Siama Y. Chaudhary//January 29, 2015

Ethics: An overview of the disciplinary process

Siama Y. Chaudhary//January 29, 2015

It’s not uncommon for lawyers to panic when a client, opposing party or judge files a complaint against them.

They rack their brains thinking of the myriad ways in which they could have done things differently. They wonder whether the complainant dislikes them, or whether the complainant is really upset about something else. They think that if only the complainant had talked with them about the issue(s) before filing the complaint, perhaps they could have amicably resolved their differences.

The first step to avoiding those altogether natural feelings of nervousness and panic is to understand the process by which complaints are addressed.

In accordance with the Minnesota Rules on Lawyers Professional Responsibility, upon receipt of a complaint against an attorney, the director’s office determines whether there is a reasonable belief that misconduct may have occurred. If so, then a “Notice of Investigation” is issued.

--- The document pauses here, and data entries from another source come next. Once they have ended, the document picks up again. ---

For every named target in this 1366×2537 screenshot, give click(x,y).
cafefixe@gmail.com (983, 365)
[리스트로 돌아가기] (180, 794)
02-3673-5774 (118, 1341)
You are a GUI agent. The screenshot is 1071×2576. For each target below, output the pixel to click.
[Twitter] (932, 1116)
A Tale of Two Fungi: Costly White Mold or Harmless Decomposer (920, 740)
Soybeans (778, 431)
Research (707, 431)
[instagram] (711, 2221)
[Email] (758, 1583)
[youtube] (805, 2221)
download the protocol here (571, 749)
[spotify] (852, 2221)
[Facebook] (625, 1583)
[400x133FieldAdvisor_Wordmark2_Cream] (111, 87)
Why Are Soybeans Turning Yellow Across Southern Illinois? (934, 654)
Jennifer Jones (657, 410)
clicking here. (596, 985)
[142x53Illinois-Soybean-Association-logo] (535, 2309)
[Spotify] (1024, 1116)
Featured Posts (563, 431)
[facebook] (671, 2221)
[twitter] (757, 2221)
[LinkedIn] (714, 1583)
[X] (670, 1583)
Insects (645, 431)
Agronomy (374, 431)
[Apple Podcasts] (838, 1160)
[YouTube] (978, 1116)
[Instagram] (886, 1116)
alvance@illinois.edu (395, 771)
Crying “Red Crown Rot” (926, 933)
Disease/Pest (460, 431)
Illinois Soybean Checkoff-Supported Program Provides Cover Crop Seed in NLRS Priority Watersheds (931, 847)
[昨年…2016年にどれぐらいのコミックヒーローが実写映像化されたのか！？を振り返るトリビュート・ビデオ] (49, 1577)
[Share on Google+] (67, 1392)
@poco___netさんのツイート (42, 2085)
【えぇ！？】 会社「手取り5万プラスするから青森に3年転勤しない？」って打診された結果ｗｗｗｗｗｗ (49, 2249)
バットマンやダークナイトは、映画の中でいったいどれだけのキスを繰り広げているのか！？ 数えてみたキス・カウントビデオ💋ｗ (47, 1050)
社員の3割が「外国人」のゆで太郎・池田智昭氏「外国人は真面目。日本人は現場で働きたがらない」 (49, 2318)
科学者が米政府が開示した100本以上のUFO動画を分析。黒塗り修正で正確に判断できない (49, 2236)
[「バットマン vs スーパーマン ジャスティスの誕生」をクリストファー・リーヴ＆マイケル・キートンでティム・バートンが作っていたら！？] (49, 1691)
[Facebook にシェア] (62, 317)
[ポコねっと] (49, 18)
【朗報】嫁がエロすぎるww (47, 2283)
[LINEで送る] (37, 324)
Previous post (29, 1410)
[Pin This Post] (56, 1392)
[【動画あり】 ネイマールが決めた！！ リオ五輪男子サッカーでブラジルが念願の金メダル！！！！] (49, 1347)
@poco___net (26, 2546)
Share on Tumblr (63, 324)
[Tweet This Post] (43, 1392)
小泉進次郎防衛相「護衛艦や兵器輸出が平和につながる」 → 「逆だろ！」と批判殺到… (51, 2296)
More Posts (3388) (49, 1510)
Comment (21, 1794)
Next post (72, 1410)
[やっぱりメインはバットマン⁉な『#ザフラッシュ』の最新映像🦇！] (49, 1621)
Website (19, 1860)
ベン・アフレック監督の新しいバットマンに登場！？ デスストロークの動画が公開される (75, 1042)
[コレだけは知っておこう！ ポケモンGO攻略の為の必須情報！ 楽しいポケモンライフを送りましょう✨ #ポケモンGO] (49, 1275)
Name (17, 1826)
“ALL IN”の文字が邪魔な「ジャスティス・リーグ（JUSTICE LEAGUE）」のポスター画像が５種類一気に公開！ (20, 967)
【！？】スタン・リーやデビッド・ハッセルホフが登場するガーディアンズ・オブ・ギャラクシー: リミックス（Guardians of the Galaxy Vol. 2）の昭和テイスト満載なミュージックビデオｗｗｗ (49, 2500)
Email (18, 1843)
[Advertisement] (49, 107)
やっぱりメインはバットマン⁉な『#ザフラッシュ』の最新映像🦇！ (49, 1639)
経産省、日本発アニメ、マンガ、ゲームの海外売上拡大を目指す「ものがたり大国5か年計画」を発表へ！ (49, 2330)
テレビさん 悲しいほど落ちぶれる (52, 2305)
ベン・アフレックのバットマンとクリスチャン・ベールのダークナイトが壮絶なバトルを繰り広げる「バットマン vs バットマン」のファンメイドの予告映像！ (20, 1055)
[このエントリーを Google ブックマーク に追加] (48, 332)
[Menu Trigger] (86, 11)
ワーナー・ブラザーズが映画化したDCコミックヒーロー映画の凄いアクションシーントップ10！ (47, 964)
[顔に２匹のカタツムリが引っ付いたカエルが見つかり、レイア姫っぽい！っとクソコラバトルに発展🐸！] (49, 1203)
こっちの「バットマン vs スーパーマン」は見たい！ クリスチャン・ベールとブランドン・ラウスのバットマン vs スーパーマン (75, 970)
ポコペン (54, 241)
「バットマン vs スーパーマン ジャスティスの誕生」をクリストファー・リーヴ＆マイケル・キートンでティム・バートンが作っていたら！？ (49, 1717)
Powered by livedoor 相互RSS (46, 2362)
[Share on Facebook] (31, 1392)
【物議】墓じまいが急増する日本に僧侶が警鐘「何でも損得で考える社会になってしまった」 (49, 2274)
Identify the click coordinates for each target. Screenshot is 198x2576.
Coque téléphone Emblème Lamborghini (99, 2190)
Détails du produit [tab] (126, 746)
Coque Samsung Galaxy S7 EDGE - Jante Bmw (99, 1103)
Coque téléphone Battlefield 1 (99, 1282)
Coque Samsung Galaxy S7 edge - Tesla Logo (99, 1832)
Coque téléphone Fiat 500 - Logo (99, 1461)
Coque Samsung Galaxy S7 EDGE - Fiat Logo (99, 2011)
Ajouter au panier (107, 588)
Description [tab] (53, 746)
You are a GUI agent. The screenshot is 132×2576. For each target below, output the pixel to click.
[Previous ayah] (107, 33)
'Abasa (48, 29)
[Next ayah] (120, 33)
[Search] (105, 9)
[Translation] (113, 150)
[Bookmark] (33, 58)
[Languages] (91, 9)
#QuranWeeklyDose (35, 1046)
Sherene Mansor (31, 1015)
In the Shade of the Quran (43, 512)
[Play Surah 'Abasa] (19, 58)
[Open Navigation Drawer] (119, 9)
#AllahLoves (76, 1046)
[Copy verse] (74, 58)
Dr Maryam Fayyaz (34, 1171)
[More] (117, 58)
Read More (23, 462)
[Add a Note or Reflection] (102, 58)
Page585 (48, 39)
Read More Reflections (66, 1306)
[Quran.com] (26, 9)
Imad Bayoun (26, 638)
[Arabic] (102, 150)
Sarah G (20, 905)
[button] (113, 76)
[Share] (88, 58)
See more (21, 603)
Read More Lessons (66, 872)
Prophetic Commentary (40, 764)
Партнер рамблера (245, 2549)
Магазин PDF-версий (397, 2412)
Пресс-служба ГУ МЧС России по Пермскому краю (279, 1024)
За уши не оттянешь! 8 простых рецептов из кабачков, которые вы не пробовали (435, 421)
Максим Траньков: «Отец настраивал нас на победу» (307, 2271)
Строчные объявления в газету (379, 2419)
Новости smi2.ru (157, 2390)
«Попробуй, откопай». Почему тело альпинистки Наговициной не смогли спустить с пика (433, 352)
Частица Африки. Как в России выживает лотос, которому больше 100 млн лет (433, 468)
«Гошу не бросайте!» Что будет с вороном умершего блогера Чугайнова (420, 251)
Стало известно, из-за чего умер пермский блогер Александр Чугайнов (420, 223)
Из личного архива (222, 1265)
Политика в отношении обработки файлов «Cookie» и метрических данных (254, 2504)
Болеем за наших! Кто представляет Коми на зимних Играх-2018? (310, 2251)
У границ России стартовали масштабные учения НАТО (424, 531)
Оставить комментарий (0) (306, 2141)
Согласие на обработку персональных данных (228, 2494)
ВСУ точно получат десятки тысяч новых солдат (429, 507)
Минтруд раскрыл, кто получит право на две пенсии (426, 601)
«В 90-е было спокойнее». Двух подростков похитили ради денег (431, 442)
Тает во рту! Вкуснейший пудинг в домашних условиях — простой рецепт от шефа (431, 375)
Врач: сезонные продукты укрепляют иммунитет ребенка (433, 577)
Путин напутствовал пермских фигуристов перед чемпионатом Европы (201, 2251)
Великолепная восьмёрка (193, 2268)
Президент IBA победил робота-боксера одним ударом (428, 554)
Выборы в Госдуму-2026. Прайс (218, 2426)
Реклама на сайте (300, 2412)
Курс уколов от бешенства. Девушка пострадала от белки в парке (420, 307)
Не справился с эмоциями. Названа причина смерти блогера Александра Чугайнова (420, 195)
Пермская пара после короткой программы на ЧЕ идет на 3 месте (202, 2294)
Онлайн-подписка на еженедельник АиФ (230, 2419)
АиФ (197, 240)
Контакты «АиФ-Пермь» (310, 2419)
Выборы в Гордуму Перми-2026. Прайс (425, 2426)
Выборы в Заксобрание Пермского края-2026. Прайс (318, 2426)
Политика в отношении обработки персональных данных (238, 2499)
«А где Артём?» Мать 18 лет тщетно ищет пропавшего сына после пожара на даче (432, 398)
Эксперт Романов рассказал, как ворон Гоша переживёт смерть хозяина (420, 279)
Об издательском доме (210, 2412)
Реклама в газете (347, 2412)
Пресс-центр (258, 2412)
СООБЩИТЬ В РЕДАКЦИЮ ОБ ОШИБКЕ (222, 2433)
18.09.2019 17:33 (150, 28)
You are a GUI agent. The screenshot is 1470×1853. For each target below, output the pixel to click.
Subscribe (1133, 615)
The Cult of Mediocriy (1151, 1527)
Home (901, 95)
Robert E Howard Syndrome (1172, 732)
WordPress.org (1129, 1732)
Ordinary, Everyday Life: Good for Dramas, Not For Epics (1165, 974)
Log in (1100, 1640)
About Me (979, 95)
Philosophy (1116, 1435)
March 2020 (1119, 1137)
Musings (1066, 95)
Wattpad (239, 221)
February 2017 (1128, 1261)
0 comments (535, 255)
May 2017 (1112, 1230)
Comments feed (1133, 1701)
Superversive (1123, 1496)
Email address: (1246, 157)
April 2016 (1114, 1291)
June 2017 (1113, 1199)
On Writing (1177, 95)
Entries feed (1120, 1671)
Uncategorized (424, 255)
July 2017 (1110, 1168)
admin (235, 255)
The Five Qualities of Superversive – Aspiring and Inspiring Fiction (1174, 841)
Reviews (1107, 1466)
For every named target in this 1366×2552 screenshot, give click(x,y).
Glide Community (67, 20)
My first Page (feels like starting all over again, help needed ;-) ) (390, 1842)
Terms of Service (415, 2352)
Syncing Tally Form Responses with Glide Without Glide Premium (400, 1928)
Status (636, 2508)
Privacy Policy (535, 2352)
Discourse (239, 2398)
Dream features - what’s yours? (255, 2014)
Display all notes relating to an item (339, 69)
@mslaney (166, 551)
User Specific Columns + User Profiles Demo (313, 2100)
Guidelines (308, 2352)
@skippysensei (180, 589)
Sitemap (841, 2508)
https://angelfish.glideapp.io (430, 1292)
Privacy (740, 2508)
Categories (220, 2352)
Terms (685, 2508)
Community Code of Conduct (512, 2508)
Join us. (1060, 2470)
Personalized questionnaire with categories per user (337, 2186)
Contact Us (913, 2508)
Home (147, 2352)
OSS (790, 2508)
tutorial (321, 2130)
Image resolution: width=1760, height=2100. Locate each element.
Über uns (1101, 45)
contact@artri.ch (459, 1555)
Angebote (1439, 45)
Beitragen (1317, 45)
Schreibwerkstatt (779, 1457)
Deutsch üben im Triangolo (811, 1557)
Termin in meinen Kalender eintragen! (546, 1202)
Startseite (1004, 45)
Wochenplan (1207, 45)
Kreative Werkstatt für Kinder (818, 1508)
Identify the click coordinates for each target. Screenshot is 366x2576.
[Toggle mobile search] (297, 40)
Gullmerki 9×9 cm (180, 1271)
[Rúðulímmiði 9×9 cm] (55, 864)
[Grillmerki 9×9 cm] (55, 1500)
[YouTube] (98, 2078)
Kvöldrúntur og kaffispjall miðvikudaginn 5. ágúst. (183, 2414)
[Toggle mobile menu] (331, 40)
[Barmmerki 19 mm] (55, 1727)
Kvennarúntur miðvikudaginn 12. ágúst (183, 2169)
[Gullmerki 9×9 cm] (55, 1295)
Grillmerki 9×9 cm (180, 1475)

Most complaints are investigated preliminarily by a volunteer investigator on behalf of a local district ethics committee. The lawyer is required to respond to the complaint; the complainant is then entitled to respond to the lawyer’s submission. (If the complainant is or was the attorney’s client, then the complainant receives a copy of the attorney’s response. Otherwise, the response is summarized and the complainant is given the opportunity to respond.)

At the conclusion of the DEC investigation, a recommendation is made to the director as to the appropriate disposition based on the facts and circumstances of that particular situation.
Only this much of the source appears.